You would think that a university motto’s meaning, the very essence of a university’s mission and purpose, would be common knowledge or at least warrant critical examination.
I am afraid that in our own university’s case, we fall short on both counts. I refer, of course, to Pro Humanitate — For Humanity. While I appreciate and applaud the notion of community service that is typically invoked like clockwork upon mention of the phrase, this popular interpretation is undeniably misleading.
The humanity which the Latin word Humanitate, or rather Humanitas, denotes is not the collective assembly of humans on the planet; it is rather humanness, the quality of being human, for which we are meant to advocate in both sweeping rhetorical strokes and in our time generally at Wake Forest. To be sure, in serving our community and our world, we are serving humanity, but our motto specifically urges us to cultivate our own humanity, our character and our virtue.

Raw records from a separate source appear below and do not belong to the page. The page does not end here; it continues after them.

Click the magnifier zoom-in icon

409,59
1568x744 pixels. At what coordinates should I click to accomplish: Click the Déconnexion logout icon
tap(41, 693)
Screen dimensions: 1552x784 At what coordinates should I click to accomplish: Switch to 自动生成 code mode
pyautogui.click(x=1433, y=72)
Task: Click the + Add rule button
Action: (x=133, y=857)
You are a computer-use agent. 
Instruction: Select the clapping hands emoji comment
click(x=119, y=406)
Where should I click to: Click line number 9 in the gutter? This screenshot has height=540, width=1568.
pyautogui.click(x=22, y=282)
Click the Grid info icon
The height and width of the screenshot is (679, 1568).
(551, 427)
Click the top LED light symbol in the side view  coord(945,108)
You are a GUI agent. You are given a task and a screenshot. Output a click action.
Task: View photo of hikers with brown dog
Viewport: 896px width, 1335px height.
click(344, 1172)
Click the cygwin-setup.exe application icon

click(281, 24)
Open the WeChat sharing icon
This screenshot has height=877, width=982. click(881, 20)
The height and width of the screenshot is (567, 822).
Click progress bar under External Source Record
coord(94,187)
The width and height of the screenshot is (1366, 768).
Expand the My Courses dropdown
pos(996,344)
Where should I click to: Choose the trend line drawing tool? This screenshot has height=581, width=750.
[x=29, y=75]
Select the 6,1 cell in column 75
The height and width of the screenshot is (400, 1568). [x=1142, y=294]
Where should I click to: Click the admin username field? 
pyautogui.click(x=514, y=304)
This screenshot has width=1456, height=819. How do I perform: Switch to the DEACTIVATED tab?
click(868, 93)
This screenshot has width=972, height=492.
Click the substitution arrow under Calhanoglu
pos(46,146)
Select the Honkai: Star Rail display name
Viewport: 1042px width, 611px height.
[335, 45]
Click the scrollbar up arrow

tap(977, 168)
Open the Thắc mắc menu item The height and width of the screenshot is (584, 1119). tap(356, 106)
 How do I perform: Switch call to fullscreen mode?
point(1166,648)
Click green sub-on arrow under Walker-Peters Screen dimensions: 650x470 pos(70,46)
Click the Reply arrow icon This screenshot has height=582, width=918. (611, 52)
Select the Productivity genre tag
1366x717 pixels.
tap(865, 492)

I do not criticize per se the general, if unevaluated, understanding of our motto. I propose instead that our current understanding would benefit from a more complete chain of reasoning. After all, it is our motto.
Our university is for humanity, yes, and we serve our human brethren, yes, but in doing so, we are also serving ourselves. By studying, by leading, by befriending,and by giving, we are becoming better humans. It is noble to serve others, and we are nobler for it if we understand that we are exercising and refining the good in us — our humanity.
I am certainly not the first to clarify our motto’s meaning, but I have never had reason to believe that most of my fellow students, and even our top administrators, know the difference. Six years ago at Founders’ Day Convocation, Dr. James Powell, beloved professor of the classics, noted that we can truly serve humanity by considering our humanity — what makes us human — and how we flourish as humans. Our true commitment is to humanness and how we cultivate it. Just last semester at Student Union’s “Last Lecture,” Dr. Michael Sloan, another beloved professor of the classics, said that Pro Humanitate refers more to human refinement than to all humans. These are considerations that I myself was made aware of by Dr. John Oksanish in our study of one of Cicero’s speeches in Latin.
How most of us think of our motto — as a call to service — is not and should not be displaced, but rather is and should be developed, by this classical insight. Our motto is still a call to service for the sake of humanity. Every time we serve, though, we serve each other and ourselves. We are here to become better humans, so whenever you hear, see, or say Pro Humanitate, know that ultimately you are part of an age-old conversation about what it is to be human. That is why I am proud to be a Demon Deacon.